Material shown:
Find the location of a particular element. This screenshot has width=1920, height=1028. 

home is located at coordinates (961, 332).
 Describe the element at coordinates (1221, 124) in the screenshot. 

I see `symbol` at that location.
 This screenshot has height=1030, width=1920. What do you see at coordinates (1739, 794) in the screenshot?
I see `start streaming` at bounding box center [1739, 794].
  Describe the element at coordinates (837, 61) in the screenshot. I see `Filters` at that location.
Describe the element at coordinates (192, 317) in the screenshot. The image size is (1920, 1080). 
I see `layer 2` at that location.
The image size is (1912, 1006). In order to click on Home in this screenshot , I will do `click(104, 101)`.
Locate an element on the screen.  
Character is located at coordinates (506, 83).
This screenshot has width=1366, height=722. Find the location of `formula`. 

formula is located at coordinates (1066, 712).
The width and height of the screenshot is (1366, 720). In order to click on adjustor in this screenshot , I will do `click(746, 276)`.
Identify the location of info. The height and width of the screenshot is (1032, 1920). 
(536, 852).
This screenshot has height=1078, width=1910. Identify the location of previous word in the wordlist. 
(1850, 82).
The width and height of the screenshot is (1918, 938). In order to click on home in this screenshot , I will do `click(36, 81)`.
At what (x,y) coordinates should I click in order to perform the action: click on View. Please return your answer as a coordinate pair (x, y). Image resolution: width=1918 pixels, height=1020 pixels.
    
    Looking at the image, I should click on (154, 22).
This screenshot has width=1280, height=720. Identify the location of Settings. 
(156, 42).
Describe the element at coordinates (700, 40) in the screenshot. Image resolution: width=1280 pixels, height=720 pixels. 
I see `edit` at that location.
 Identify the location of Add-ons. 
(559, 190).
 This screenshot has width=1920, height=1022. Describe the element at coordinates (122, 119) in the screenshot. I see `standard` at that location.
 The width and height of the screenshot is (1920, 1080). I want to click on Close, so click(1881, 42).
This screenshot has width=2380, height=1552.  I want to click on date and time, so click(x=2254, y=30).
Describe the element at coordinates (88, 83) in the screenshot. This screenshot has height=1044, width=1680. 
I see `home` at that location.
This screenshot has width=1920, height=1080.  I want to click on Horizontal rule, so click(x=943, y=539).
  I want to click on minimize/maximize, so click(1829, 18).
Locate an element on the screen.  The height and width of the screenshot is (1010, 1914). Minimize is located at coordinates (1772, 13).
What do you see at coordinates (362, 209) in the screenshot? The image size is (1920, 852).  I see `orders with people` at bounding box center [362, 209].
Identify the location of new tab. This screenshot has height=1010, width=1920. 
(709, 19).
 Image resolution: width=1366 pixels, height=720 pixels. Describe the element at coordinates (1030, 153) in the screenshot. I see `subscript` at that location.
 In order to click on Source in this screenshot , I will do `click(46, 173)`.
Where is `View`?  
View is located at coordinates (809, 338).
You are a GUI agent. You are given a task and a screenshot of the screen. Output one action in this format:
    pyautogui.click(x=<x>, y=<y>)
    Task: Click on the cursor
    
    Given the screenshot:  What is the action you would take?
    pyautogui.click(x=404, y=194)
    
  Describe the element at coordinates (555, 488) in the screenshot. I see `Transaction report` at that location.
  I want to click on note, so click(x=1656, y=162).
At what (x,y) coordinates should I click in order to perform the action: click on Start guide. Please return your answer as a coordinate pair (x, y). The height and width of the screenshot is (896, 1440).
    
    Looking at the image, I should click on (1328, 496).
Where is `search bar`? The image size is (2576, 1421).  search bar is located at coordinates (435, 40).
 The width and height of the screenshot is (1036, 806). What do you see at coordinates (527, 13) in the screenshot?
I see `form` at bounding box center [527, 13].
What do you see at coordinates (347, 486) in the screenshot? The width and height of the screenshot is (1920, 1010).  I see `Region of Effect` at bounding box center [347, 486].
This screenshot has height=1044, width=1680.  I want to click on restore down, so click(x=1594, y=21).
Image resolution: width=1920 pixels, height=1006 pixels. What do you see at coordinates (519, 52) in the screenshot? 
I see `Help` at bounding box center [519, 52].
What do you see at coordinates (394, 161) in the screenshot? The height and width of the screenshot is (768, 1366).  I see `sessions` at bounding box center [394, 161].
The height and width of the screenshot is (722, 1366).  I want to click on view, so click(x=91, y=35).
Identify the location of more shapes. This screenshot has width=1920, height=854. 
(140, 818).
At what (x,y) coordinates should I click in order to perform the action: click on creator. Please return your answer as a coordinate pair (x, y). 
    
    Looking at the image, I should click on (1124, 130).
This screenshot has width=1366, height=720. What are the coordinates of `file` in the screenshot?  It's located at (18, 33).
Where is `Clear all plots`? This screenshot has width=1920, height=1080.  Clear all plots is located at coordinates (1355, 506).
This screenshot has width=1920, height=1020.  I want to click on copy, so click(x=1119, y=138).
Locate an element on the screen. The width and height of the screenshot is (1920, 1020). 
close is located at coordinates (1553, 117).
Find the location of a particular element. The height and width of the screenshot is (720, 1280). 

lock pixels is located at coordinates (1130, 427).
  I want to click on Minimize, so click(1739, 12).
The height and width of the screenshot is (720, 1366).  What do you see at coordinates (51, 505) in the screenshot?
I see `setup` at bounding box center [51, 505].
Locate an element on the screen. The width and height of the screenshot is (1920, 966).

Instructions for the task: Copy out verbatim the part of the lines above that opens with the line containing "Image resolution: width=1920" and closes with the line containing "This screenshot has width=1366, height=720.", including both of those lines.

Correct answer:
Image resolution: width=1920 pixels, height=1006 pixels. What do you see at coordinates (519, 52) in the screenshot? 
I see `Help` at bounding box center [519, 52].
What do you see at coordinates (394, 161) in the screenshot? The height and width of the screenshot is (768, 1366).  I see `sessions` at bounding box center [394, 161].
The height and width of the screenshot is (722, 1366).  I want to click on view, so click(x=91, y=35).
Identify the location of more shapes. This screenshot has width=1920, height=854. 
(140, 818).
At what (x,y) coordinates should I click in order to perform the action: click on creator. Please return your answer as a coordinate pair (x, y). 
    
    Looking at the image, I should click on (1124, 130).
This screenshot has width=1366, height=720. What are the coordinates of `file` in the screenshot?  It's located at (18, 33).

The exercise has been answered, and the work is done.